To be sensitive is to feel, to acknowledge, to have a radar exposed to the world taking in the radio waves that are always carried in the atmosphere.
Having that antenna out means picking up on all sorts of signals, both positive and negative, and often leads to over analysing what we’ve picked up, trying to understand it from every which way.
Frustration comes about like this.
To be frustrated is to have sensed something. Something external, maybe; something internal, for sure. Sometimes consciously, other times under the surface.
We notice something outside of us that points to something inside of us and we dislike what we find. We wish it were different, better, fixed, simpler, more us shaped.
But the world isn’t us shaped. It’s you shaped. Them shaped. Everyone else doing their thing shaped. And that can be frustrating.
Frustrating because things aren’t exactly how we’d want them to be. The world wasn’t designed to the spec of our inner monologues. The world doesn’t fit neatly into our prebuilt box, no matter how much we try to jam it in.
One solution is to stop looking. To pretend that the world has in fact fit inside our box and that everything is fine. Nothing to see here, move along. We’re fine.
But to the sensitive this falls short. We notice things whether we like it or not, and we’ve noticed this. Something isn’t quite right and we wish it was. We wish it were better, easier, simpler. And this frustrates us.

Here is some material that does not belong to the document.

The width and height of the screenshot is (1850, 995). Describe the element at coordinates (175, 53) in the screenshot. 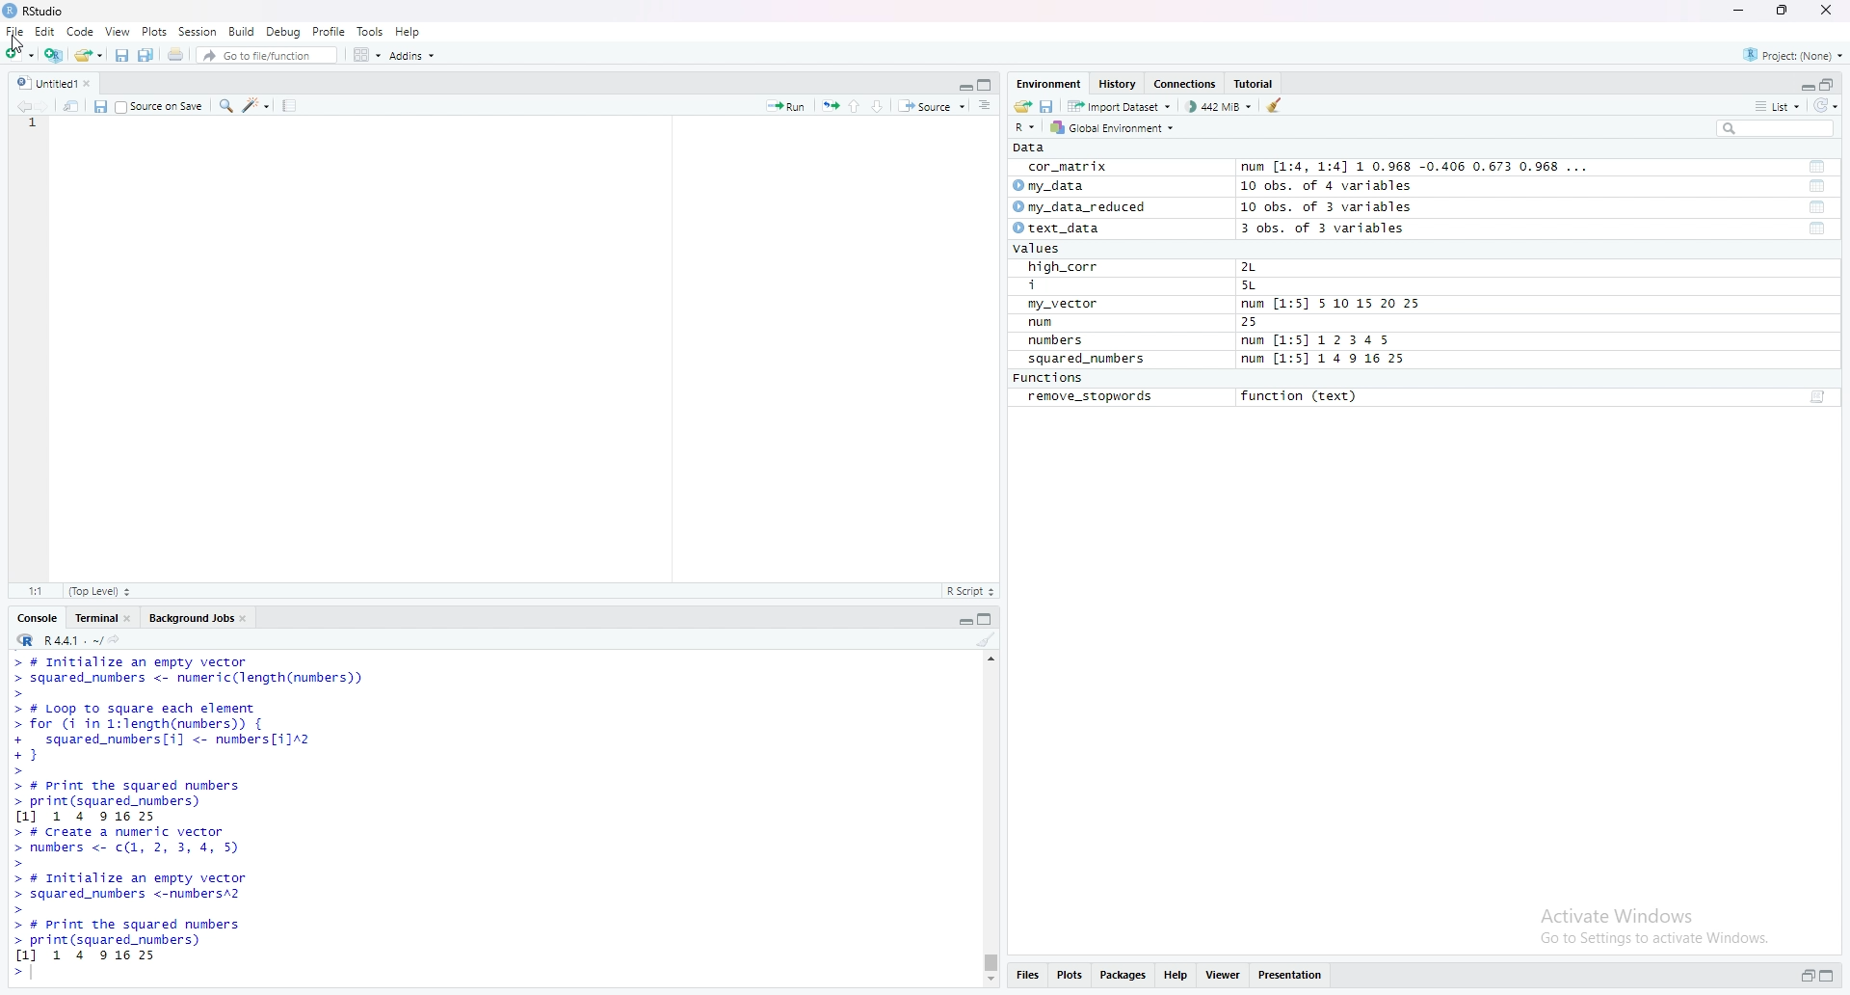

I see `Print the current file` at that location.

Frustration then, is a by-product of seeing. Pent up; it can cause great harm, eating away at our souls from the inside out, until it finally reaches the surface and reveals a hollowed out mess where we used to be.
But if seen, then felt, then processed, then communicated, it can be a force that reshapes our world, internally first, then externally too.
Nothing great happens without someone sensing, becoming frustrated with what is and doing something to change what will be.
So if you, like me, have a delicate radar pointing out at the world partnered up with an overthinking captain at the helm, remember that frustration isn’t inherently bad.
Without noticing the things that need fixing, nothing would ever be made whole.
And sometimes in the noticing we’ll realise it was us that needed to be made whole, after all.